Category Archives: Biochemistry

Beta-cell development and genetics

Two reviews in Trends in Endocrinology and Metabolism (DOI: http://dx.doi.org/10.1016/j.tem.2014.05.001 and DOI: http://dx.doi.org/10.1016/j.tem.2014.03.013) address the development and the pathogenesis of pancreatic β-cells. Conrad, Stein and Hunter describe the transcription factors in mice and man which lead to β-cell genesis while Thomsem and Gloyn focus their attention to malfunction leading diabetes mellitus. Both reviews together show the actual status in β-cell research.

Pre-eclampsia in a line with Alzheimer, Parkinson, and mad cow disease

In an IN DEPTH contribution in Science Nadia Whitehead describes a Science Translational Medicine article (DOI: 10.1126/scitranslmed.3008808) where a team around the doctors Burimshi analyzed urine from 600 pregnant women using the dye Congo red which stains only “bunched”, not properly folded proteins. Those women with a risk of preeclampsia had bunched proteins with a frequency of more than 80 % while healthy women had none. Among the five proteins mostly bunched were immunoglobulin light chains, ceruloplasmin, SERPINA1, albumin and (sic!) Alsheimer’s β-amyloid. The authors conclude that preeclampsia might also be a disease of protein misfolding.

Aside from a new way to look at the disease which affects about 10 % of birth worldwide this paper offers a cheap test for preeclampsia. Remarcable!

Tibetans are different!

A paper in Nature (Altitude adaptation in Tibetans caused by introgression of Denisovan-like DNA Emilia Huerta-Sánchez, Xin Jin, Asan et al.) says that DNA in Tibetans to adapt to the altitude can be attributed to an extinguished hominid precursor, the Denisovan: (cited from Nature)

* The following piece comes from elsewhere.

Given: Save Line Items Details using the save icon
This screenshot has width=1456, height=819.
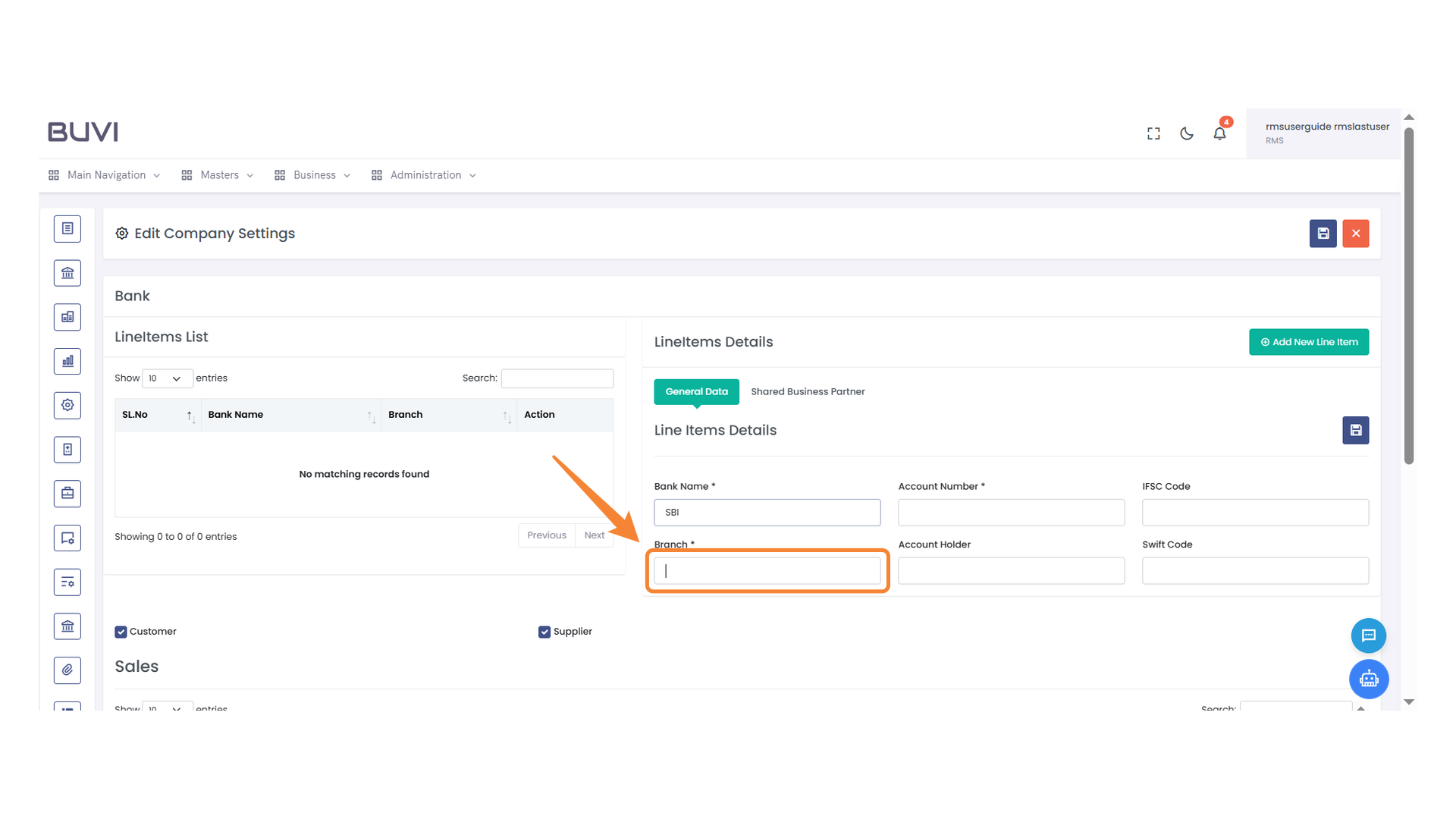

Admixture with other hominin species helped humans to adapt to high-altitude environments; the EPAS1 gene in Tibetan individuals has an unusual haplotype structure that probably resulted from introgression of DNA from Denisovan or Denisovan-related individuals into humans, and this haplotype is only found in Denisovans and Tibetans, and at low frequency among Han Chinese.

A role for BRCA1

The Breast Cancer Risk protein BRCA1 role is becoming analysed. While the mutation/deletion of this protein makes young women (males too) susceptible to develop breast tumours prematurely, how the protein did this was not clear for some time:

While Skully and collegues (doi: 10.1073/pnas.1400783111)  claim a role in replication fork control, Palazzo et al. (doi: 10.4161/cc.27945) observe it is related to the mitotic spindel formation. Chiba and collegue (DOI: 10.1016/j.molcel.2013.10.028) show a complex pattern of BRCA1, its dimerisation partner BARD1 and  the Obg-like ATPase 1, Ola-1 in the organisation of the centrosome.

Therefore, being involved in the basics of the machinery of cellular growth it is clear that BRCA1 once mutated makes the cell instable and prone to neoplastic transformation.